Exercise description — The response should contain only the line with "Screen dimensions: 1280x720" and every line after it to the end of the listing below, duplicated exactly; no picture belongs in it.

Provided data —
------------------------------------------------------------

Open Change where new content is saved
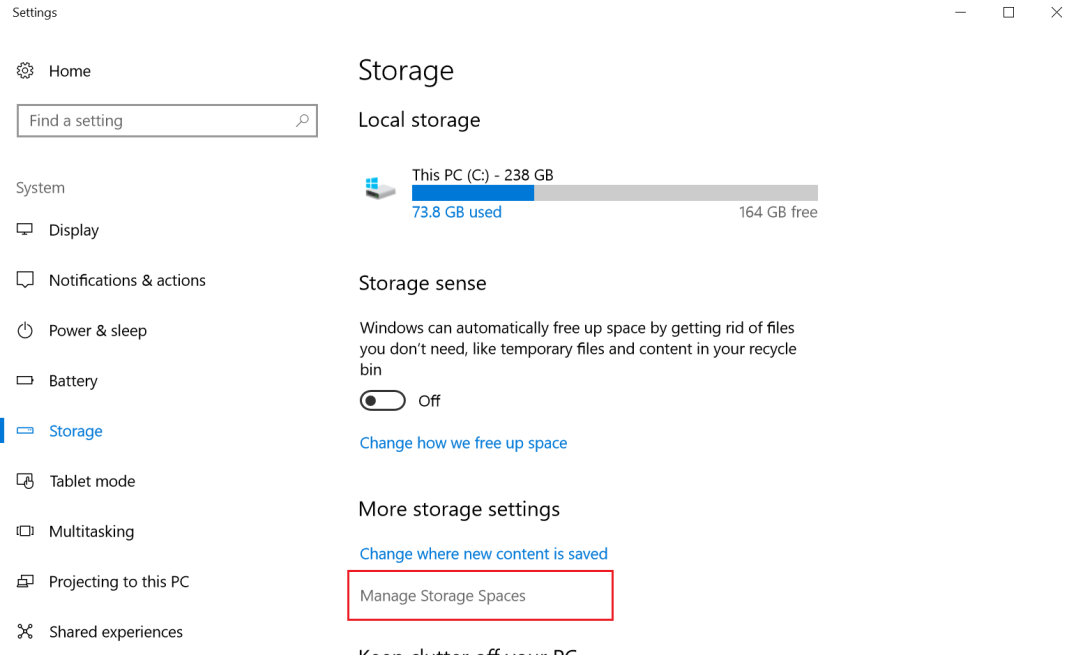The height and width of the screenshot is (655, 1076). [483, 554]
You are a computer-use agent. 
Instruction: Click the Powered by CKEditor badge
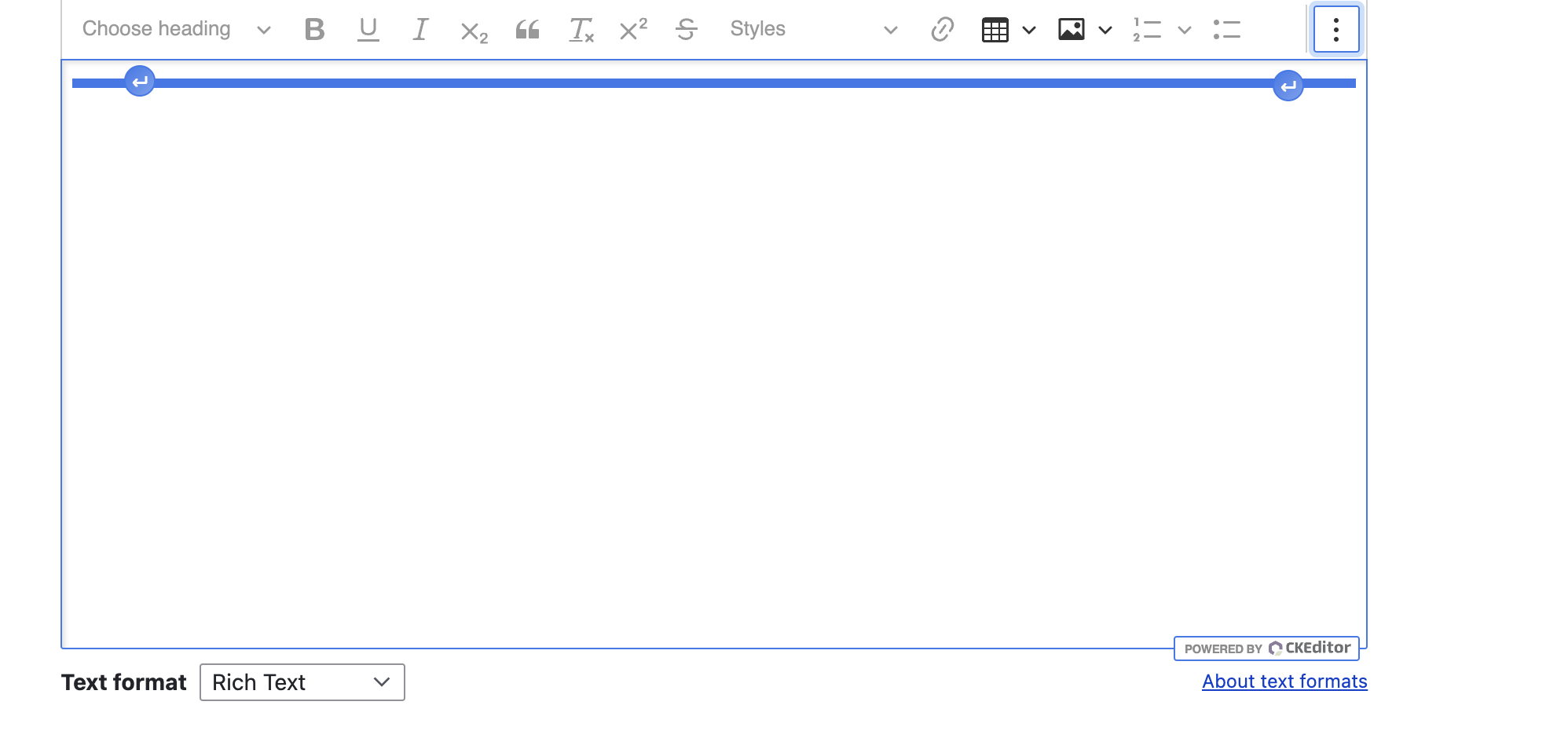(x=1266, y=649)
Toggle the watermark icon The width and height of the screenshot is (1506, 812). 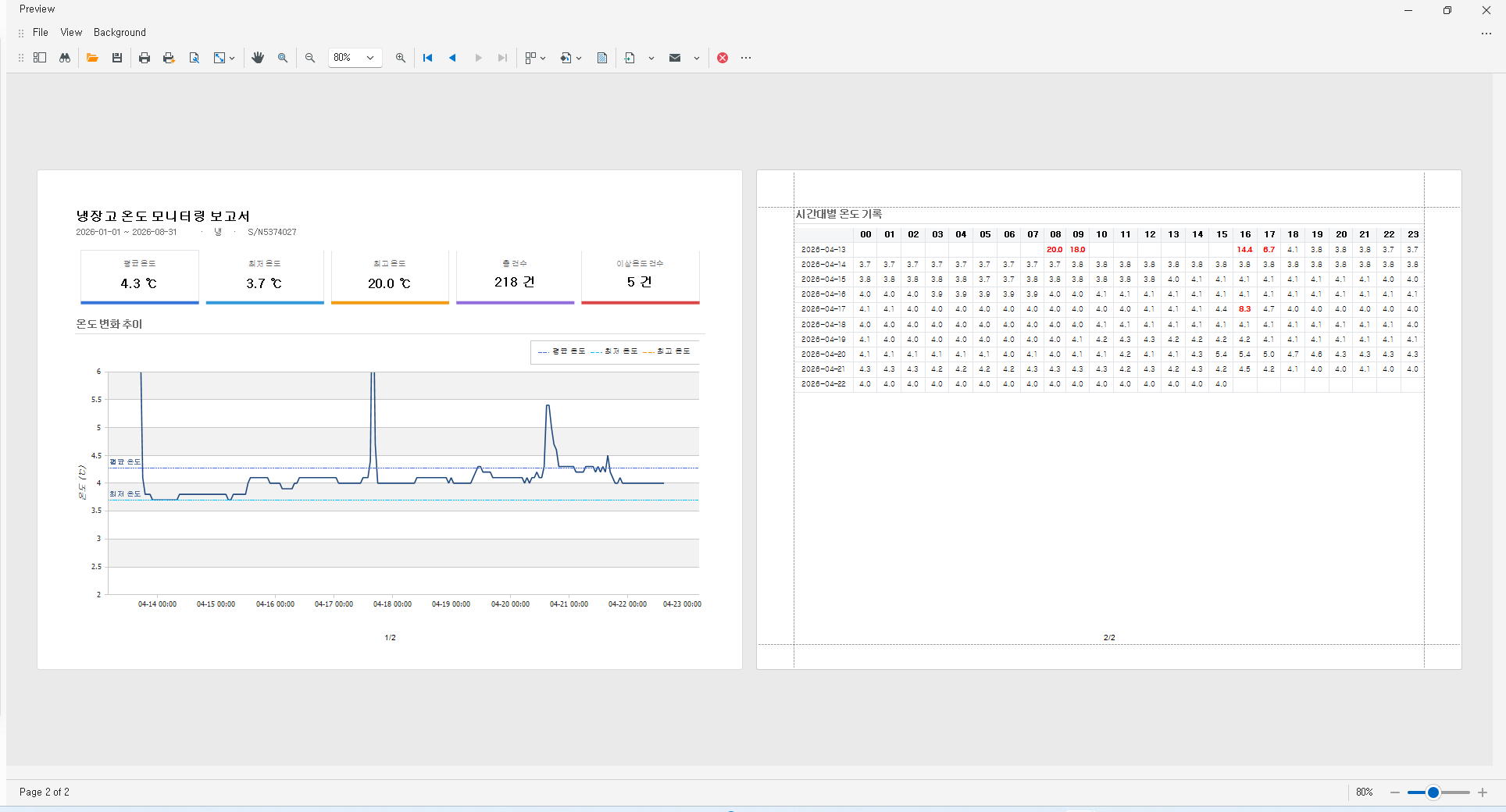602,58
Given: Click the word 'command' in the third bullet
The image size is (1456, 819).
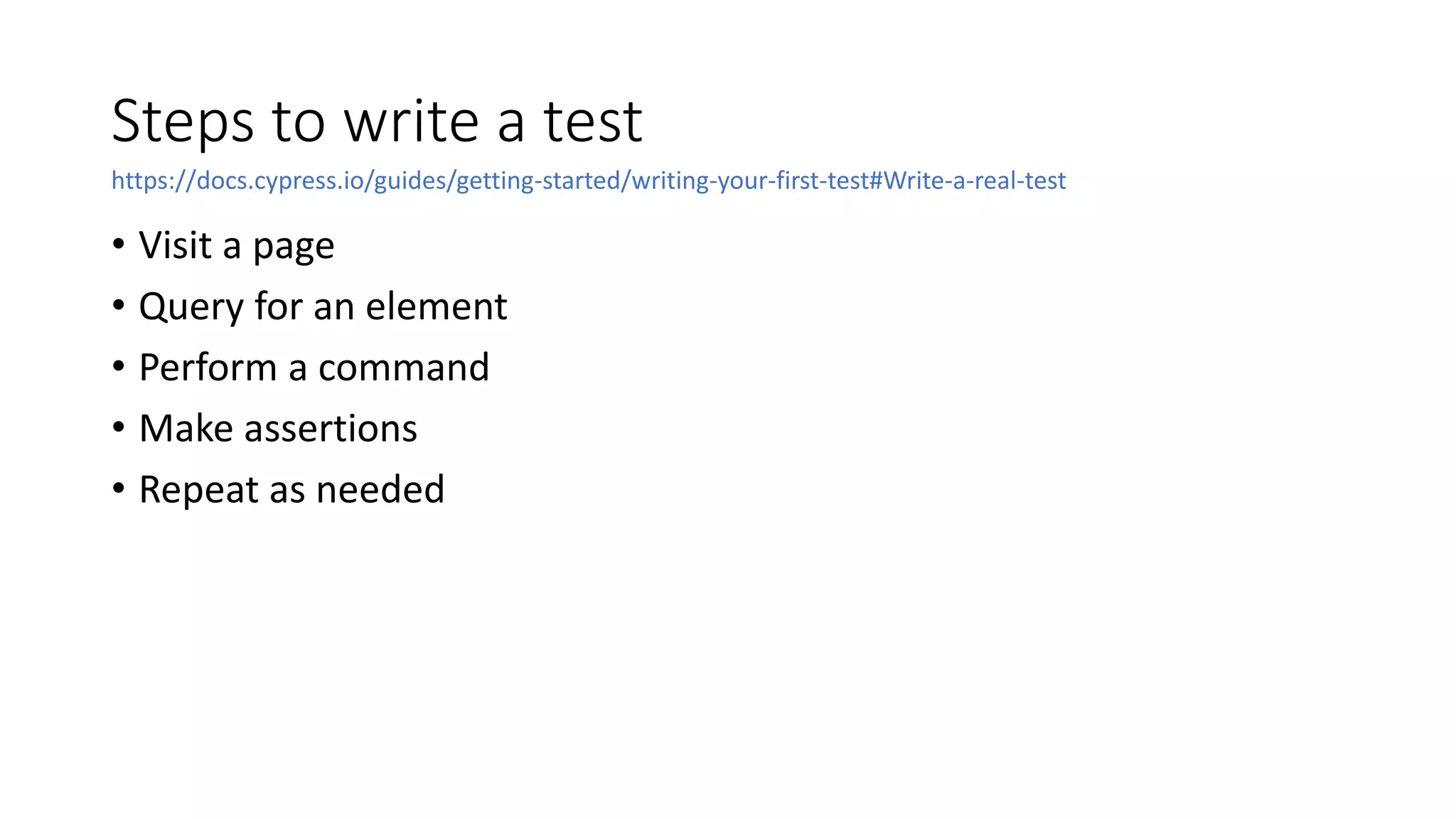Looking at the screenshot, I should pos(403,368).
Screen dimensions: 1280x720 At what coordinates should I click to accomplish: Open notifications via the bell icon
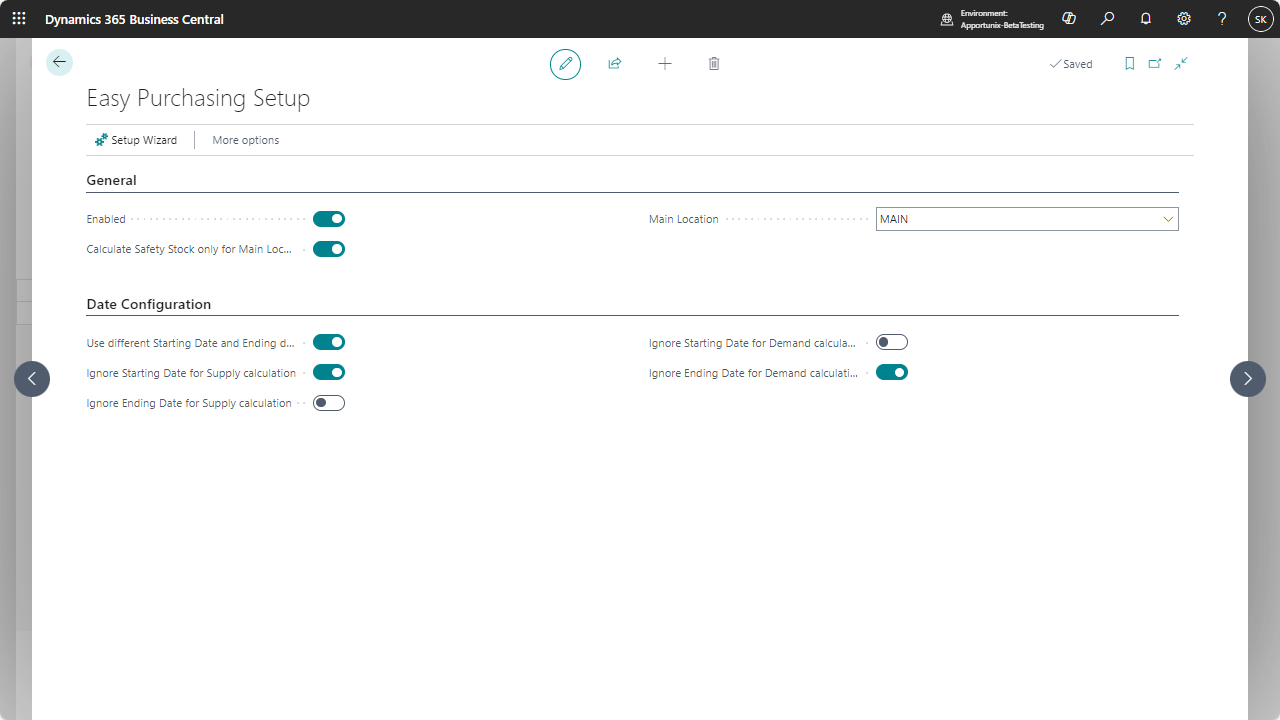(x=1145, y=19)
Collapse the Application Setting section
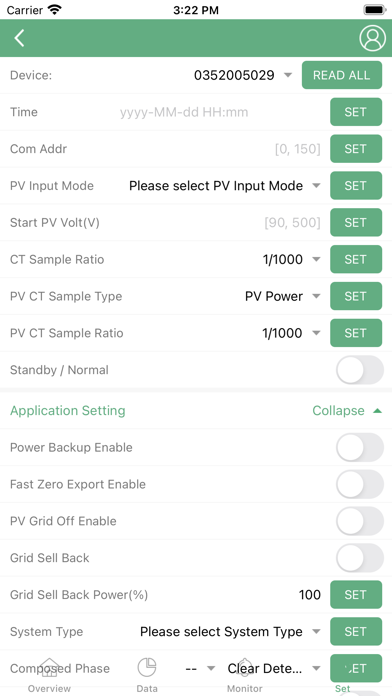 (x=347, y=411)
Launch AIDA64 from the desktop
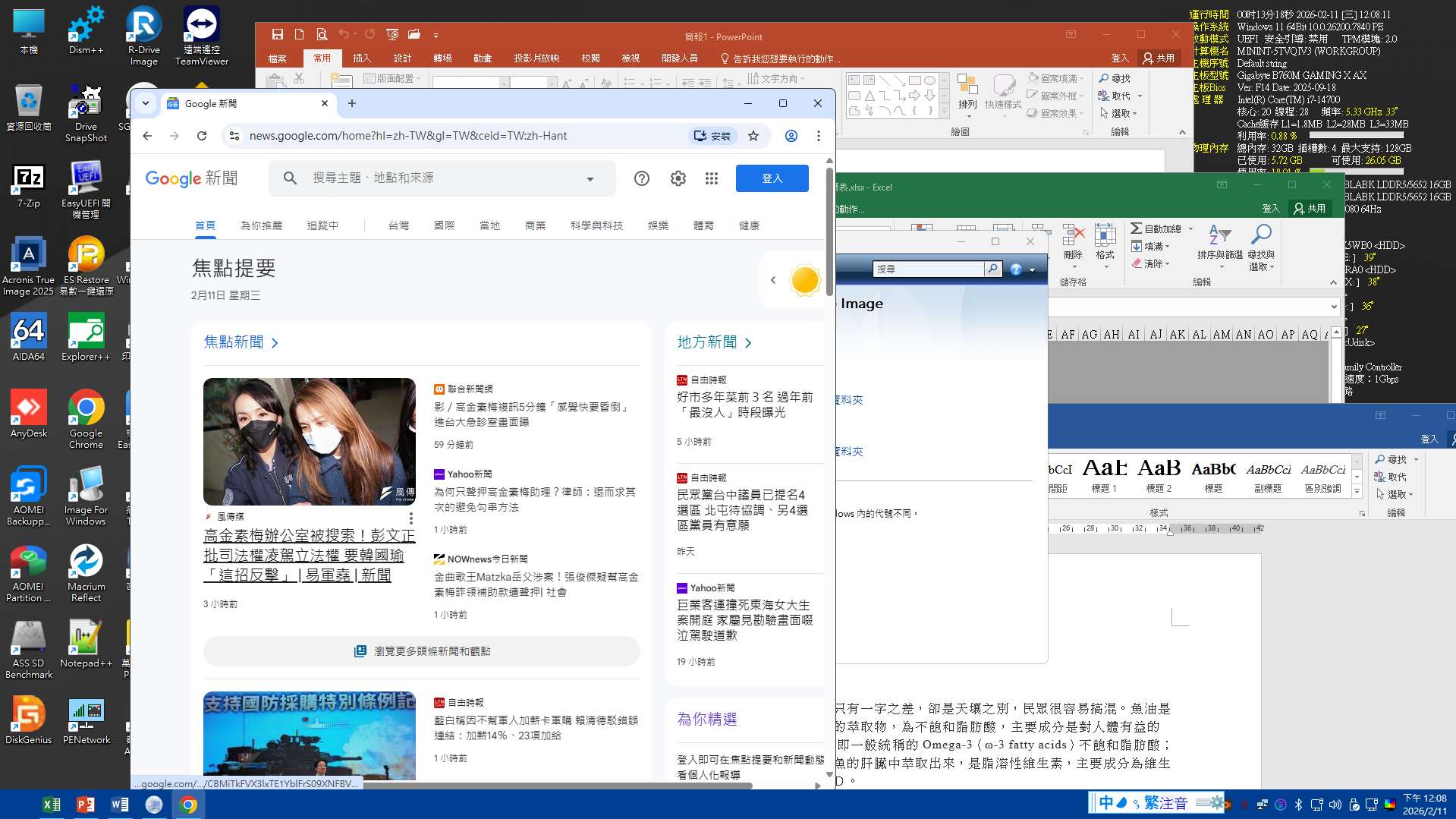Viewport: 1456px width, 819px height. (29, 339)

------------------------------------------------------------

Solution below —
Screen dimensions: 1280x720 At what coordinates should I click to accomplish: Open notifications via the bell icon
(x=1145, y=19)
Collapse the Application Setting section
 (x=347, y=411)
Launch AIDA64 from the desktop
Viewport: 1456px width, 819px height. (29, 339)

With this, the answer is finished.